Le 7 janvier, soit moins de deux mois après avoir confirmé le duo Purnell-Pitchforth dans ses fonctions, les deux anglais furent priés de quitter l'usine ! Outre leurs limites marketing handicapantes pour une équipe cherchant à faire connaître sa marque, Red Bull se rendit compte que ces deux ingénieurs, forts de leur expérience, n'allaient pas se plier facilement aux exigences spécifiques du taureau rouge.
Or, dans les rangs de Red Bull figurait le fameux Helmut Marko, bras droit de Mateschitz et dont l'autorité ne pouvait être discutée. « Pitchforth doit savoir qu'il est employé et pas propriétaire » avait-il déclaré en décembre.
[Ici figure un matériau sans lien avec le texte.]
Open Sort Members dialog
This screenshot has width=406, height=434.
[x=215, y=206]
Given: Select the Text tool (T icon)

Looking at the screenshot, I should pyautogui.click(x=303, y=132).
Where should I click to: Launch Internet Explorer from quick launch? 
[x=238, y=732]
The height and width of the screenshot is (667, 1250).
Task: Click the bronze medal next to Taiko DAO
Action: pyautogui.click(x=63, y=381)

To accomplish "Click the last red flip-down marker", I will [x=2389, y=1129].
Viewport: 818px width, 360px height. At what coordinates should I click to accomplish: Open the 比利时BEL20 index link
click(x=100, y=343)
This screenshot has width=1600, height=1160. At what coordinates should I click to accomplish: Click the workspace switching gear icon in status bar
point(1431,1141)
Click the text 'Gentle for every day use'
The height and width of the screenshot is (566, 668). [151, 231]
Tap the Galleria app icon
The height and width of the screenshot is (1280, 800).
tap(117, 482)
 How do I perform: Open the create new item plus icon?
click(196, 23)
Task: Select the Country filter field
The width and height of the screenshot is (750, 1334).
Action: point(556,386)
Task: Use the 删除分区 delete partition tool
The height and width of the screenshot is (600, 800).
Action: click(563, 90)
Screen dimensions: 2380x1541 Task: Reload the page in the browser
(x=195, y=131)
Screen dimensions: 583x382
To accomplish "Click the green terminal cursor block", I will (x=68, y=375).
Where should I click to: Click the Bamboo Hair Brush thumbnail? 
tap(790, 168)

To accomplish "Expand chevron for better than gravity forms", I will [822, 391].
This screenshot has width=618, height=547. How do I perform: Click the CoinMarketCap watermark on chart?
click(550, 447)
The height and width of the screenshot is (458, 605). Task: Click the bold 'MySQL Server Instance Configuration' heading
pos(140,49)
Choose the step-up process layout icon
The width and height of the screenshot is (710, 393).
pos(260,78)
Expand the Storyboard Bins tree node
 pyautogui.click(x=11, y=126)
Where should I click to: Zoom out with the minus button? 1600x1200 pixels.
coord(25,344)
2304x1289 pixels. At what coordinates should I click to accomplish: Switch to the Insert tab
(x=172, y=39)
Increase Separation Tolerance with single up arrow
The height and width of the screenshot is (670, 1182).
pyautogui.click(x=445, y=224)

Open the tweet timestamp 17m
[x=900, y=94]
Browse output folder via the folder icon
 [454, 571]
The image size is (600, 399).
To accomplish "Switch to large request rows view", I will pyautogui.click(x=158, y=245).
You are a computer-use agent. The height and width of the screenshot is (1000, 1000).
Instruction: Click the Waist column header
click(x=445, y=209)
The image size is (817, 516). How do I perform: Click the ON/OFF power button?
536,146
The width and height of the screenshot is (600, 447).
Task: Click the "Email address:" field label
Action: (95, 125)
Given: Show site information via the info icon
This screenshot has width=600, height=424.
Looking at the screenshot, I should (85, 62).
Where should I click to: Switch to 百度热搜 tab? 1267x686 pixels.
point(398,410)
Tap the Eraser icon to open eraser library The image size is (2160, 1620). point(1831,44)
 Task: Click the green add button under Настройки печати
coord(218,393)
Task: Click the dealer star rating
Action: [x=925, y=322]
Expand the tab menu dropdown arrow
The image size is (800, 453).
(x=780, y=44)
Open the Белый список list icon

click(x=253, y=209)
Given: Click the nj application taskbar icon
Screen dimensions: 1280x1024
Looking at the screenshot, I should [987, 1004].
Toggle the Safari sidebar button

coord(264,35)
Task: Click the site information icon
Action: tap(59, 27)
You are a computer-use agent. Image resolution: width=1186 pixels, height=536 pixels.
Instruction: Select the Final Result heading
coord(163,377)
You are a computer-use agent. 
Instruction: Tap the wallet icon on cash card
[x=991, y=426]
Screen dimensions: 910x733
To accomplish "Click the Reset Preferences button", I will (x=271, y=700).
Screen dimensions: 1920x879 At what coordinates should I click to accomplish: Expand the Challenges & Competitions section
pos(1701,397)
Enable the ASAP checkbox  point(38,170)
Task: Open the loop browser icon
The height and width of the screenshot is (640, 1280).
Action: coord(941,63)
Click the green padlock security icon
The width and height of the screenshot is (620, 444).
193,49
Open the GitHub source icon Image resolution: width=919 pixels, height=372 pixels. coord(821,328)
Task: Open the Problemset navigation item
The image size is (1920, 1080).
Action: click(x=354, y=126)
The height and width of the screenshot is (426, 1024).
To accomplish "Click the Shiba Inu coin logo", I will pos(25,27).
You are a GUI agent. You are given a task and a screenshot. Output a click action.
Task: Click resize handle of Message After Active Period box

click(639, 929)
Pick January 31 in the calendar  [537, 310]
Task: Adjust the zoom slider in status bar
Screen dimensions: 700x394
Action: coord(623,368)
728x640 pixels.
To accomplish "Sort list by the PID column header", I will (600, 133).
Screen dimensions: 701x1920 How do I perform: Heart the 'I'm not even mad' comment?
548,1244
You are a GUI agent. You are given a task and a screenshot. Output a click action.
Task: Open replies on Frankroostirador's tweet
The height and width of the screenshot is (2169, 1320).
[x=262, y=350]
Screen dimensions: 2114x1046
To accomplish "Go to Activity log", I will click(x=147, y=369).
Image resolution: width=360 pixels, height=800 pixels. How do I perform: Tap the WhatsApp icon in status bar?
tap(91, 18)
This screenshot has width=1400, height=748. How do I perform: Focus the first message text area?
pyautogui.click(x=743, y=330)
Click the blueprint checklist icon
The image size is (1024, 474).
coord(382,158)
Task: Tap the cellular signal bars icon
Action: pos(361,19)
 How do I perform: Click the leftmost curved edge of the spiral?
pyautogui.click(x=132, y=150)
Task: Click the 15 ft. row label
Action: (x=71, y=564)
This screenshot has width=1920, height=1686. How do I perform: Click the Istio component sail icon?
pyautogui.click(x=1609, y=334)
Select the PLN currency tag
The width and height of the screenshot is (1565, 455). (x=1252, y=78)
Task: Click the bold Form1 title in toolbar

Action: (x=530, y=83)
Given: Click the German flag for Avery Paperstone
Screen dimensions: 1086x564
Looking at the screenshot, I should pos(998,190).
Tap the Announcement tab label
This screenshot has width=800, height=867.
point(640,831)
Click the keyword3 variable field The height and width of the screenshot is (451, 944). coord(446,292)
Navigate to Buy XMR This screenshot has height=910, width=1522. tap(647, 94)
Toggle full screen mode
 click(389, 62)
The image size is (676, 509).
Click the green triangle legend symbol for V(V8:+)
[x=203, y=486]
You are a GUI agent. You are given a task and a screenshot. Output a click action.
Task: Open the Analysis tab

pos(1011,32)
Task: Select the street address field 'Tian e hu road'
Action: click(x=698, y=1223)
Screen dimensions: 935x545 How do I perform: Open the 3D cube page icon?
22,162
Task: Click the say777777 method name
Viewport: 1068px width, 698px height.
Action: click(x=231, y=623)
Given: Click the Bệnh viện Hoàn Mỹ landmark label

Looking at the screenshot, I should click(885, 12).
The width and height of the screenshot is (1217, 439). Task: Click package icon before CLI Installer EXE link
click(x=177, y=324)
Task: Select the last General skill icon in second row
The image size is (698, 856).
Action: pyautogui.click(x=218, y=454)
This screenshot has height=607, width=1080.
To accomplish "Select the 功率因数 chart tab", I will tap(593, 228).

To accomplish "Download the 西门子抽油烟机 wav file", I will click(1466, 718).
Suivant l'adage « Vaut mieux prévenir que guérir », Mateschitz renvoya le duo pour laisser place à Christian Horner. L'ancien pilote devenu manager chez Arden en F3000 était soutenu de longue date par Red Bull et sortait de négociations – avortées – pour une reprise de Jordan. En dépit de son jeune âge (31 ans), il était l'employé idéal, compétent et motivé mais fidèle et docile.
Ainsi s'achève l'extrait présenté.